It’s only a matter of time until New York is just one big juice bar, right? That’s the thinking every time a once-valued, now out-of-favor New York institution is forced to close its doors, either because business has dried up, the owner wants to sell, a developer envisions a great new condo, or rising rents have simply become untenable. Recent casualties include an 100-year-old Italian café, an 81-year-old dive bar, and a 110-year-old bakery. But there’s value in nostalgia, and a number of restaurateurs are now stepping in to rescue historic spots, attempting to maintain the vintage appeal while simultaneously opening a thriving business inside a historic location’s old bones. In a way, it’s a noble cause — yet, from a business standpoint, it’s a move that can be fraught with potential peril.

The number of refreshed businesses is impressive: Minetta Tavern, Holiday Cocktail Lounge, Fedora, Bill’s Gay Nineties, the Waverly Inn, and many more. A Caffe Dante revival will arrive soon. And some restaurateurs go the Carbone route, changing the name but still paying tribute by serving similar food (in this case, red-sauce in Rocco’s old home).

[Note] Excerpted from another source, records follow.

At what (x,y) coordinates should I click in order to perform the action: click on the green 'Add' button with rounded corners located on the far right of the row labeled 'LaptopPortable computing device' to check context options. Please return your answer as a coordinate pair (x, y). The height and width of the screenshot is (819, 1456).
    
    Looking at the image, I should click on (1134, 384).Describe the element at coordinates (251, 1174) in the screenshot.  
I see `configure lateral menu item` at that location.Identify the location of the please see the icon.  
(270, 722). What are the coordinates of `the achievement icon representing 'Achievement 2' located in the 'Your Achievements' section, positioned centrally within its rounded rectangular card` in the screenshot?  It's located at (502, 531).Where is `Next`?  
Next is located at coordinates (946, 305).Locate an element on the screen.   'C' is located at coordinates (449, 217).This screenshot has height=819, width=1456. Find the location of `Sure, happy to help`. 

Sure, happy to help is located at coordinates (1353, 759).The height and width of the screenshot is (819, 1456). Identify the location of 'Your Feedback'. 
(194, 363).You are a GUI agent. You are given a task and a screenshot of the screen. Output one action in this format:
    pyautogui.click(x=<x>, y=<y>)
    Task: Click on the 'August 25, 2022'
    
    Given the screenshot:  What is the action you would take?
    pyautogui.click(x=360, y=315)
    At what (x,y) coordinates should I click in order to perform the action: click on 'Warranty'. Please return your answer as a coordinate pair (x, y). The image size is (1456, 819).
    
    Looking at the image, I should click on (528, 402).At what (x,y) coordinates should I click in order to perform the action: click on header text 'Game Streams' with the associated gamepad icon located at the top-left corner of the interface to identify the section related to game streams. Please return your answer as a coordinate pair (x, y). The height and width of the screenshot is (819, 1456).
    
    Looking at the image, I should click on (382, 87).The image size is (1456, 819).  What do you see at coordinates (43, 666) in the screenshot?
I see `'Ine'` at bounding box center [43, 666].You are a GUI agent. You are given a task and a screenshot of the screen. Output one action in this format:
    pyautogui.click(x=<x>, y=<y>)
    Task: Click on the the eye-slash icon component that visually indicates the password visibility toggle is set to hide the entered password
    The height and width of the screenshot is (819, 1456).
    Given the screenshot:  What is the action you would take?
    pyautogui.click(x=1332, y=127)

The first step to opening a fauxstalgia joint is to find the right restaurant to revamp. For the Torrisi team, looking to open a throwback red-sauce joint, Rocco — an Italian restaurant that opened in 1922 and closed in 2011 (owing to a $10,000 rent increase) — just made sense. “To have it be in Rocco, where the bones of the restaurant are legitimately vintage and antique, was perfect for us,” says Mario Carbone. “And we could make a difference. If the restaurant went to anyone else, all would’ve been lost. It could have been anything. We could at least do our part in keeping the tradition going.” (That is, if $64 veal Parmesan counts as keeping the red-sauce tradition alive.)

Carbone and his partners ended up only keeping the bones, though: They gut-renovated the space and ripped out the antique-tile floors — a change bemoaned by Vanishing New York’s Jeremiah Moss. Often, fixing a decaying (but still charming) space requires a whole lot of time and money, and can be trickier than simply starting a project from scratch. The Holiday Cocktail Lounge restoration took three years, and Noah Bernamoff, who’s opening a third location of Black Seed inside the space of 110-year-old De Robertis Pastry Shop and Caffé, has faced delays in an effort to retain the bakery’s architectural elements.

“When you occupy a space for 110 years, you keep fixing stuff as needed, but you don’t ever close down and overhaul the building,” Bernamoff says. “It’s easier to swing a sledgehammer than dismantle things piece by minuscule piece. But we think it’s time and money well spent, given how much the space means to the neighborhood.” It’s tough for Bernamoff to say how much more money it costs to overhaul a historic spot, as opposed to starting fresh, but he estimates a 10 percent increase in construction costs.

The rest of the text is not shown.